The Security Summit’s “Working Virtually: Protecting Tax Data at Home” campaign will stretch over five weeks, providing remote-work data security recommendations for tax professionals. Whether you are a work-from-home veteran or were forced to convert the dining room table into a makeshift office, these tips can help protect client data from identity thieves.
The second week of “Working Virtually” focuses on multi-factor authentication (MFA). While included in the “Security Six” protections highlighted last week, the Summit is specifically namechecking MFA for one simple reason: It works.
What is multi-factor authentication?
Multi-factor authentication protects online accounts by requiring additional user-provided information during the login process. In some cases, that means entering a code sent to your email address, mobile phone, or third-party authentication application—which are the most secure of the three options.
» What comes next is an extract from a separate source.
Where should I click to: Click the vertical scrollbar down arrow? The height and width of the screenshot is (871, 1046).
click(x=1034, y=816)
Finding a suitable authentication app will largely depend on the account or software you’re trying to protect. Most platforms that support MFA will list the authentication methods they support, but the IRS says you may need to “use a search engine for ‘Authentication apps’ to learn more.”
Once you find the authentication app you need, it’s just a matter of downloading the program to your smartphone and following the setup instructions.
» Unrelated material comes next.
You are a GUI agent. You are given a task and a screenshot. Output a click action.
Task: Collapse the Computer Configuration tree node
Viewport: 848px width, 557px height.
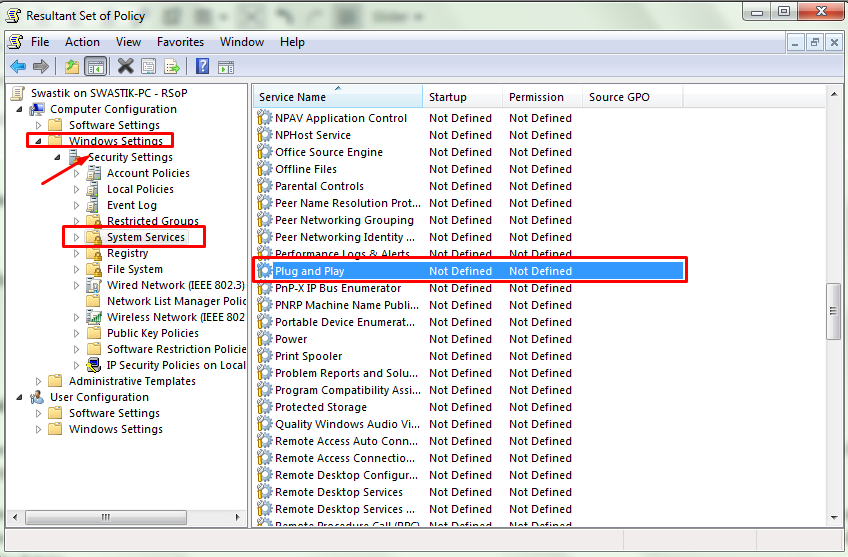pos(21,109)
Why is multi-factor authentication effective against identity thieves?
MFA prevents identity-theft attacks by requiring a code that scammers can’t easily steal with phishing scams. Outside of tricking victims into providing login credentials, identity thieves like to hide malware in email attachments and links that is designed to steal victims’ passwords.
“However, with multi-factor authentication, it’s unlikely the thief will have stolen the practitioner’s cell phone so he would not receive the necessary security code to access the account,” the IRS explains. “This protects the tax pro’s account information.”
Will my tax preparation software offer multi-factor authentication?
The IRS says “all tax software providers will be required to offer multi-factor authentication options on their products that meet higher standards [in 2021].” Despite generally being optional for users, it’s a good idea to enable MFA in your tax software—especially if you’re working remotely.